Today, April 12:  Since starting this post I turned 57 (not easy) and got a second cat, Rosie, on/for my birthday.  She was a gift to Grace and myself.  I feel better that Grace has company.  Rosie fit right in.  (I don't take that for granted.  Many years of cat experience.)

I have been to the studio maybe four times this year.  I was there today and it's that uncomfortable, sad, frightening place of not knowing what to do.  I'm just messing with materials:  thread knotted into lengths of bubble-like circles, bits of painted and unpainted wire, wood chips from the sticks ... and then I added tiny fabric scraps I saved from two decaying personal items:  an antique photograph album of my mother's and a small, sweet pillow made from a quilt, which has fallen apart.  The fabric/wood interaction may have potential, which is soothing; I wasn't looking for or expecting that.

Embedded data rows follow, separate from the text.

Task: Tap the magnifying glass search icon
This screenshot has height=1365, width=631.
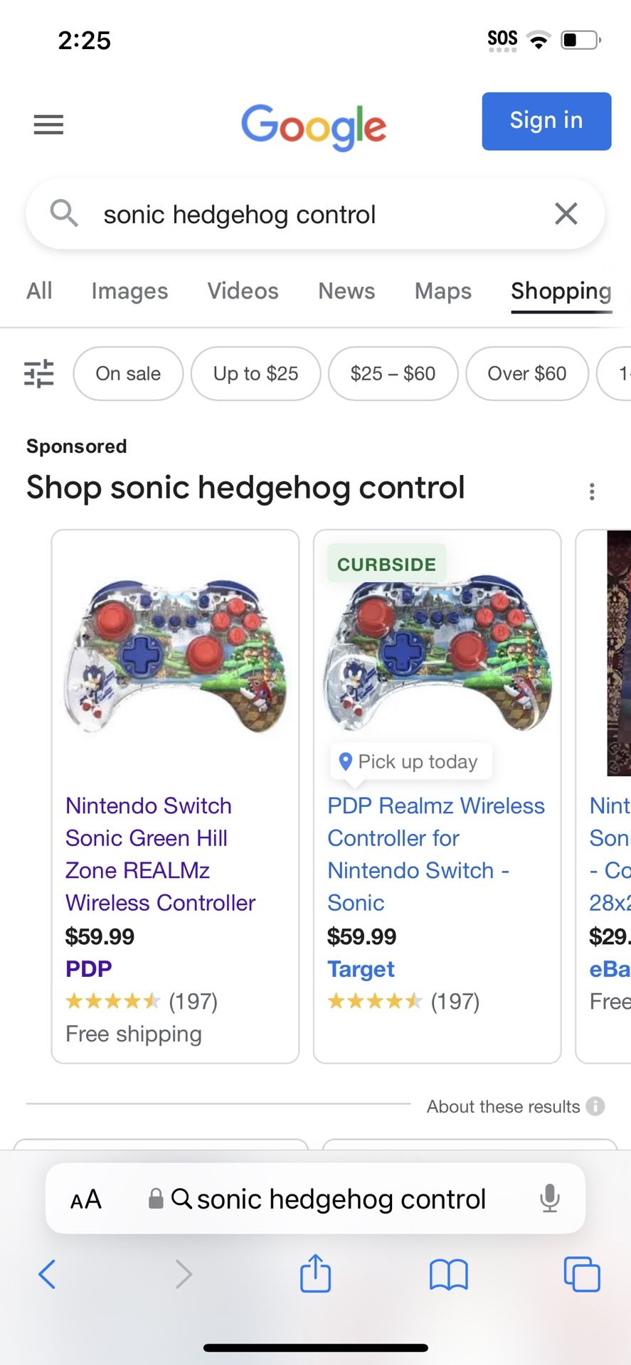Action: pyautogui.click(x=64, y=213)
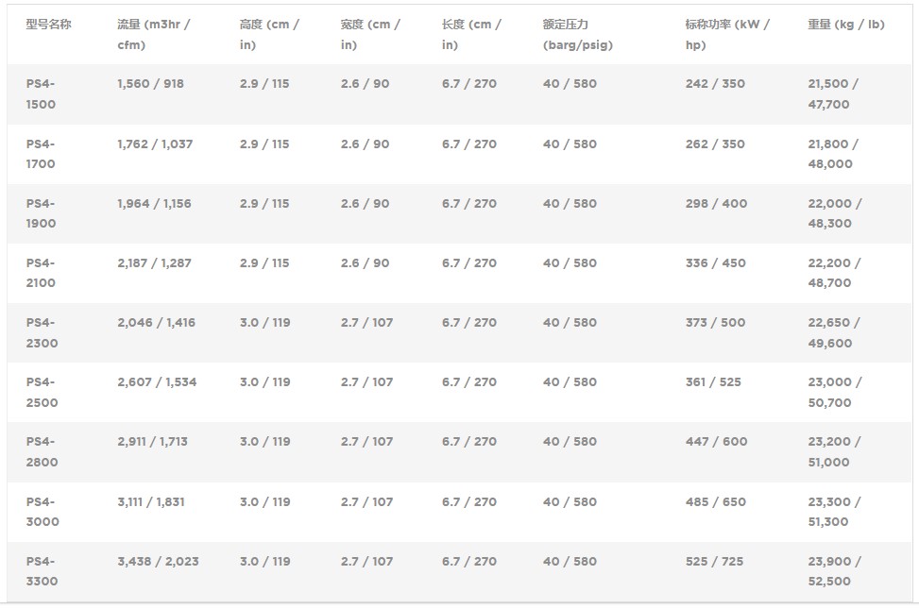Viewport: 919px width, 609px height.
Task: Click the 流量 (m3hr / cfm) column header
Action: pyautogui.click(x=153, y=34)
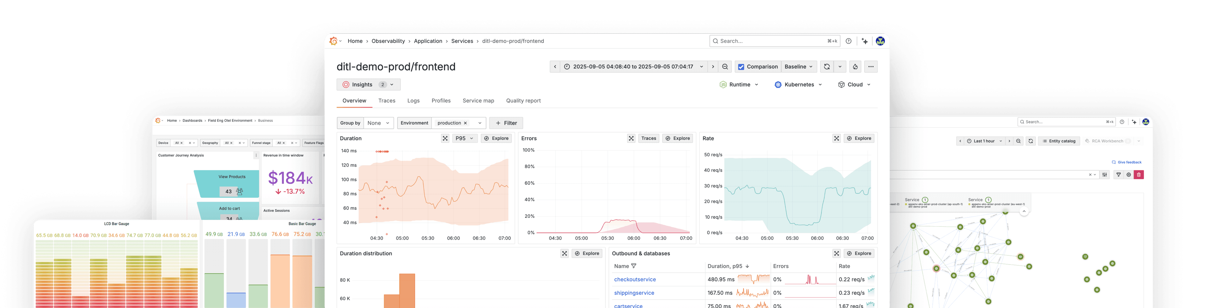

Soothing...  I thought of that word in the studio today; making art is self-soothing (when it's not self-undermining).  What seems ironic is that what upsets me - what I need soothing against - becomes the "message" (awful word) of the work.  (That's probably logical and obvious; I'm too close, which is OK.)  And much of what upsets me is universal, which must be part of what invites or at least allows viewers in.  Another part is my vernacular.  (Never used that word before, but I'm curious about the choice.)  It's universal and private at the same time.  And it's self-soothing when it flows.

I'm nostalgic.  I'm wearing a gold chain Aunt Janet gave me, with my baby ring on it.  Pictures of my parents and the boat sit on my piles of sweaters so I see them when I open the drawer.  The fabric bits in the studio are of this.  I'm pulling material (literally) from the past, and trying to make a whole, but I can't.  The materials themselves - my choices - won't allow it.